*Written task:* Reproduce the following lines word for word, omitting the pictures.

*Dataset excerpts:*
** begin **

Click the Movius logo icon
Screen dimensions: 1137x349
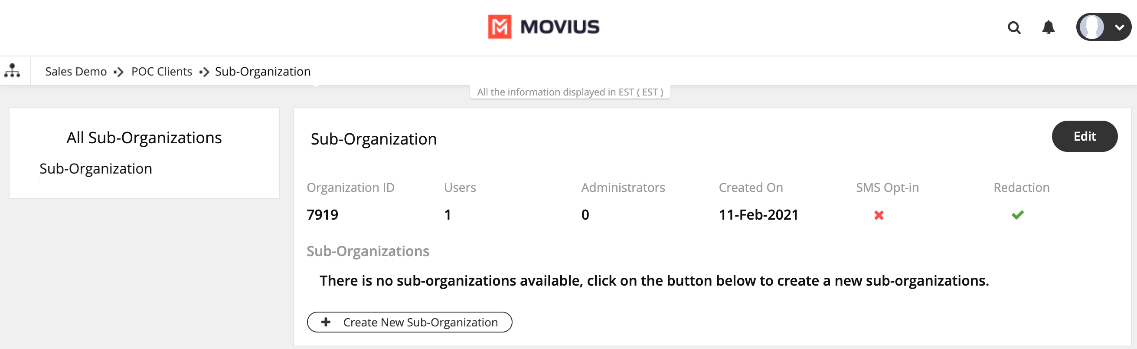(499, 27)
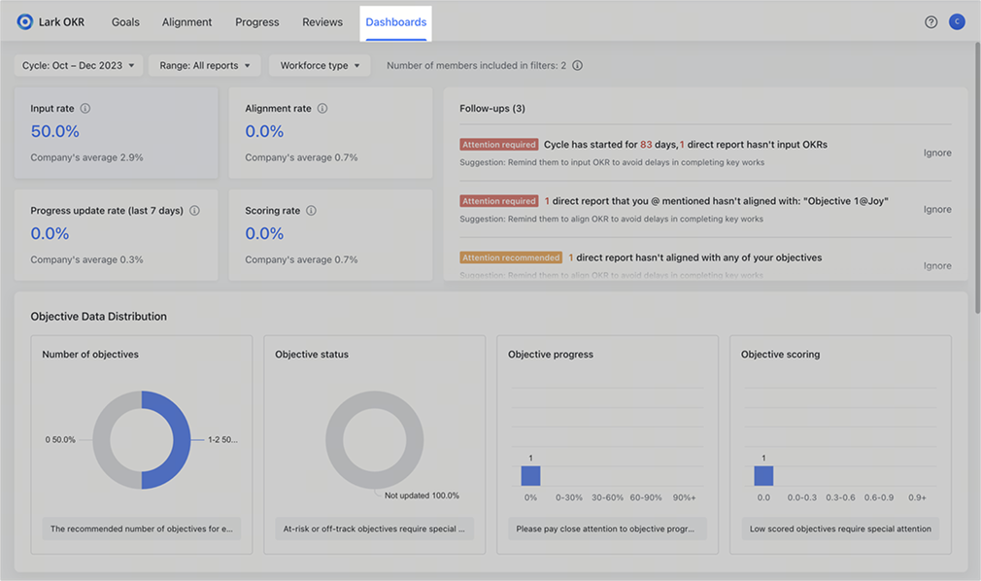The width and height of the screenshot is (981, 581).
Task: Click the Lark OKR logo icon
Action: [x=25, y=21]
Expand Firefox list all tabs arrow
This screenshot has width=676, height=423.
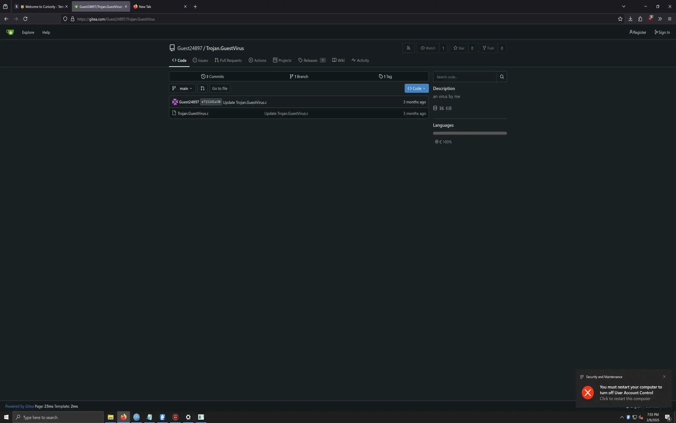pyautogui.click(x=623, y=6)
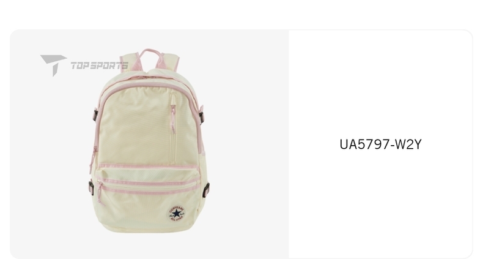Open the cream backpack product image

pos(149,140)
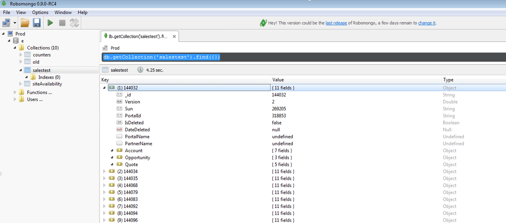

** end **

*Result:*
Click the Movius logo icon
Screen dimensions: 1137x349
(499, 27)
The width and height of the screenshot is (981, 581).
Task: Click the Lark OKR logo icon
Action: [x=25, y=21]
Expand Firefox list all tabs arrow
This screenshot has width=676, height=423.
pyautogui.click(x=623, y=6)
Open the cream backpack product image

pos(149,140)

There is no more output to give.